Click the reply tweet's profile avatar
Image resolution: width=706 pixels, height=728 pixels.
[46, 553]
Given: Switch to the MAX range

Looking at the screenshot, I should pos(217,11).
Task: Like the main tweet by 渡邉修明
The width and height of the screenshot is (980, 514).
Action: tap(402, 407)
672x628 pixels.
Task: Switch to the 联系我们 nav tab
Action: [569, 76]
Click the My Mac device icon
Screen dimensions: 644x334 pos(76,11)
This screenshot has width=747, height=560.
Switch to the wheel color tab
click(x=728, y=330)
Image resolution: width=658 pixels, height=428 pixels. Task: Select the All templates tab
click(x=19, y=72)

§ §

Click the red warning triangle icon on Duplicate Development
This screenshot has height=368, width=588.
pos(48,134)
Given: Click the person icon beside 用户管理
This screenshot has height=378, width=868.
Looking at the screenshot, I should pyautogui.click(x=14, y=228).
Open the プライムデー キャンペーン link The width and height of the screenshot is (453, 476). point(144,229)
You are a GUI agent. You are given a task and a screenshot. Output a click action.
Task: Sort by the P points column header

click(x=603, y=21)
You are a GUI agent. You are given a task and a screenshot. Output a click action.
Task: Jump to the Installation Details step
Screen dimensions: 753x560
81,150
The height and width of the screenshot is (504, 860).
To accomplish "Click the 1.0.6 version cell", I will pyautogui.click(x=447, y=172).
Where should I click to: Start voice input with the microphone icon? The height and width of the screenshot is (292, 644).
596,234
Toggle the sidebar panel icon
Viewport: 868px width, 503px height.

§ §

**EXERCISE DETAILS:**
After reading each line of the data, give only the number of lines that include the word "tweet".

**EXERCISE ANSWER:**
2